Delay in ACA Employer Mandate: Opportunity to Regroup
The bombshell July 2 announcement came in the form of a blog post on the U.S. Treasury Department's website, accompanied by a statement from the White House. The employer "shared responsibility" or “pay or play” provision is being delayed one year, until 2015. The move was described, essentially, as a consequence of the IRS' failure to provide employers and health plans with guidance for their reporting obligations under Sections 6055 and 6056 of the Affordable Care Act (ACA).
Those sections cover the detailed information the IRS will require about the health plans offered to employees. Without guidance concerning what to report, the IRS would not have a way to measure whether or not employers are complying with their obligations under the law.
Nevertheless, the government doesn't want the delay to cause employers' compliance efforts to grind to a complete halt.

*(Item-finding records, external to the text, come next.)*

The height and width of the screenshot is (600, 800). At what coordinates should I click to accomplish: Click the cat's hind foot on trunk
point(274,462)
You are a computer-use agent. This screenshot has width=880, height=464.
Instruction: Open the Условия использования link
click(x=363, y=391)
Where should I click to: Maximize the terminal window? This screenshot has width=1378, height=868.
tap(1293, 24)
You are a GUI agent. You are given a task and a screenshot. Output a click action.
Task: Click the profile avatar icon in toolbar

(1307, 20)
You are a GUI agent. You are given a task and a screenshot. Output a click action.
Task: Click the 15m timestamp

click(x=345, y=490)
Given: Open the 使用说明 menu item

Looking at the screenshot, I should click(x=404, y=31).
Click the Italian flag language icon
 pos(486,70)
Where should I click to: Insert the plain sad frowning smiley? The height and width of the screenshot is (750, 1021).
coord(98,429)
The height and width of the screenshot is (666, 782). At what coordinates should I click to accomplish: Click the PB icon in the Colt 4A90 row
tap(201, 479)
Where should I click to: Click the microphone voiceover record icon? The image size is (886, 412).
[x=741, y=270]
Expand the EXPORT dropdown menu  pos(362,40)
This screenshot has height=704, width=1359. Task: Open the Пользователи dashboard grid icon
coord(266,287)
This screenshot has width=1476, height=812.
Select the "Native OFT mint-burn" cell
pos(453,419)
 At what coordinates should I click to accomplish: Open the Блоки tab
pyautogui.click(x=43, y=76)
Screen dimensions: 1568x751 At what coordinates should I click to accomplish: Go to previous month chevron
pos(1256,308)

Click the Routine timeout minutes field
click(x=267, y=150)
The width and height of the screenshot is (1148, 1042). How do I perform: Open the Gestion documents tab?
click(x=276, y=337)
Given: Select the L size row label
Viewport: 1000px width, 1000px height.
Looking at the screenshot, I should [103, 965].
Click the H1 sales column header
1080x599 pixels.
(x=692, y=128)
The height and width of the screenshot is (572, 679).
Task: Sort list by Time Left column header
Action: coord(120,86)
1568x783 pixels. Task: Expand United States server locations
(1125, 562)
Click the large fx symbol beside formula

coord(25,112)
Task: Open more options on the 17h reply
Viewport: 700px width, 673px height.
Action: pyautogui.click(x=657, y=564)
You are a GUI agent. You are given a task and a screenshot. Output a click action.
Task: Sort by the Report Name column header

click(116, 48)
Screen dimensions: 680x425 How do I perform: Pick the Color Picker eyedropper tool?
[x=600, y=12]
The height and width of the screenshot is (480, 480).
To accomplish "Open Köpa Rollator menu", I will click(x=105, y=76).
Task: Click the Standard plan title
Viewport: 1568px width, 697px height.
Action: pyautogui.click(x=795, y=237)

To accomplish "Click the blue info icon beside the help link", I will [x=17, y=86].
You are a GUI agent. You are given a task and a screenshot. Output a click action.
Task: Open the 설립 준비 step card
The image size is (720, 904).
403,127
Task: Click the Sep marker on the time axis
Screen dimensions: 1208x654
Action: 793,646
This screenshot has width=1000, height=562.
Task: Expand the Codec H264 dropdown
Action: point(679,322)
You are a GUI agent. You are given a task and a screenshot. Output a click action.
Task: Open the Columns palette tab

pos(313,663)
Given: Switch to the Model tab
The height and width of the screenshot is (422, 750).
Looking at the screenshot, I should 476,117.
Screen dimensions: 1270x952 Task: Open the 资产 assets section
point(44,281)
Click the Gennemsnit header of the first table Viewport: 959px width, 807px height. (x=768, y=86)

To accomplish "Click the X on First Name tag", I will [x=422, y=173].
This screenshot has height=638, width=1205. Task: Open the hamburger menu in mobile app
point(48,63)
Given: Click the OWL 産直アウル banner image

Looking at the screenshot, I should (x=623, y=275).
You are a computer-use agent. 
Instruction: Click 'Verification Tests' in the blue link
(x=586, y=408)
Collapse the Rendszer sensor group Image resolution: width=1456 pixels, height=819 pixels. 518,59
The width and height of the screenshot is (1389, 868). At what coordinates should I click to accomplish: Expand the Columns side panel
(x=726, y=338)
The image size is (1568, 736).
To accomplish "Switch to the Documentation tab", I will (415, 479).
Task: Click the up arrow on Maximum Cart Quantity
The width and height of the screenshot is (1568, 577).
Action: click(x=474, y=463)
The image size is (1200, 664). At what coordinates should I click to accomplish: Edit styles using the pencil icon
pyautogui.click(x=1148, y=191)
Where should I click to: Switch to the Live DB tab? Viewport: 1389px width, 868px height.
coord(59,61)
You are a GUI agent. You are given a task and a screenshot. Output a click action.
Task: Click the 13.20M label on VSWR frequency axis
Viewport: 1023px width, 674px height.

Mark Mazur, the Treasury Department's Assistant Secretary for Tax Policy, stated: "Once these rules have been issued, the Administration will work with employers, insurers, and other reporting entities to strongly encourage them to voluntarily implement this information reporting in 2014, in preparation for the full application of the provisions in 2015. Real-world testing of reporting systems in 2014 will contribute to a smoother transition to full implementation in 2015."
Mazur also promised "formal guidance describing this transition" would be issued soon and detailed rules on reporting will be issued sometime in the summer.
Finally, a statement from the White House said the government is still moving "full speed ahead" on opening the health exchanges on time.
Note: The Obama Administration also announced that it would not require the new insurance marketplaces to verify the income and health insurance status of consumers in 2014. Instead, it would rely on what consumers report until 2015, when better verification systems would be in place.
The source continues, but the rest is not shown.